Onlar ayakkabı satıyor.
Ne satıyorlar?
Yazılım programları ticaretiyle uğraşıyorlar.
Onlar onu satmaz.
Şemsiyeler iyi satılır.
Onlar onu bir hırdavat dükkanında sattı.
Bakkal dükkanında havuç satıyorlar.
Ayakkabı çift olarak satılmaktadır.
Onlar telefon kontörü satmıyorlar.
Kalemler düzine olarak satılır.
Onlar yumurtaları süpermarkette satarlar.
bu ilaçları satan kişiler arasında bağlantı kuruyor.
Onlar burada bira satmazlar.
Onlar burada her şeyi satıyorlar.
Onlar o dükkanda ekmek satıyorlar mı?
- Onlar balık ve et satarlar.
- Onlar balık ve et satıyorlar.
Onlar bu dükkanda kullanılmış kitap satarlar.
Bu yumurtalar düzineyle mi satılır?
Bu gömlekler peynir ekmek gibi satılıyor.
Onlar o mağazada çeşitli mallar satmaktadır.
Bu kitaplar iyi satmıyor.
Teröristler saldırıları karşılamak için sahte mal satıyor,
Bilgisayarlar gerçekten peynir ekmek gibi satılıyor.

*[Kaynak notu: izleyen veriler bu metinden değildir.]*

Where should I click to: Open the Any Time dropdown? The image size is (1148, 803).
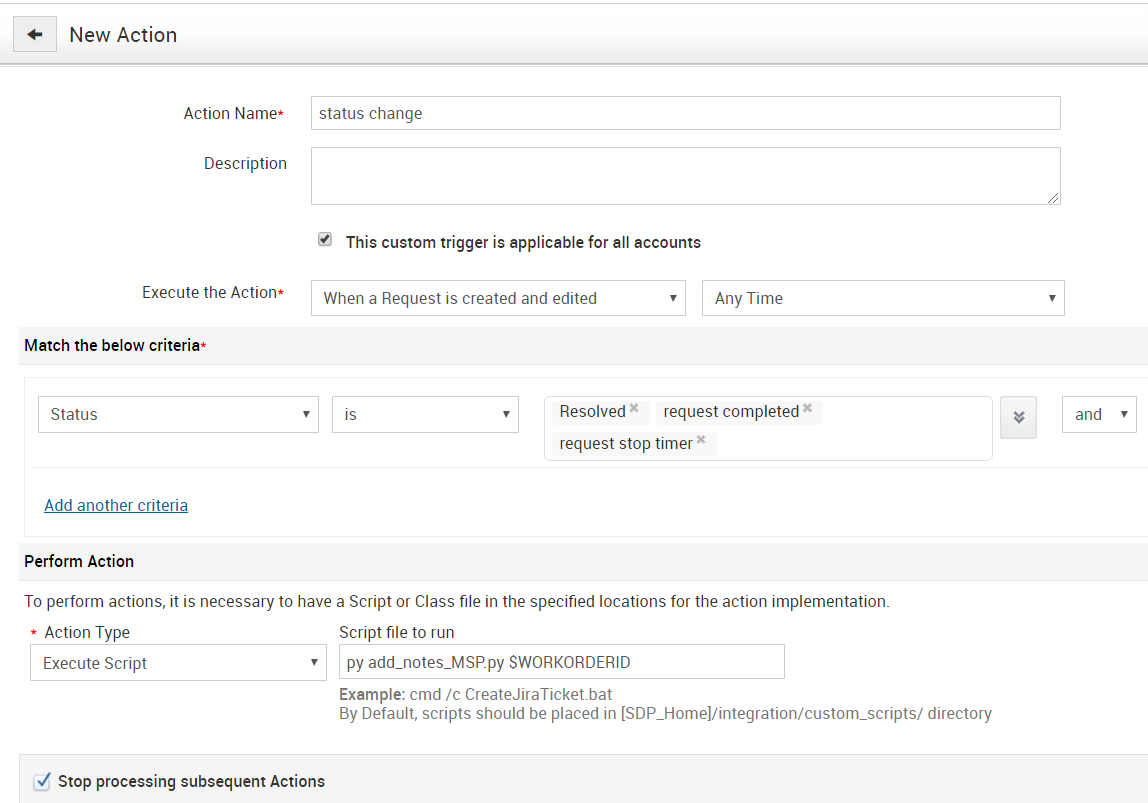(x=883, y=298)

Gençler için kitaplar bugünlerde iyi satıyor.
Acaba yumurtalar neden düzine olarak satılıyor.
Pek çok yerde kör kişiler piyango bileti satarlar.
Yumurtalar düzine ile satılırlar.
Onlar o dükkânda et satarlar.
Kurgu romanları gerçeklikten daha çok satar. Aslında gerçeklik hiç satmıyor.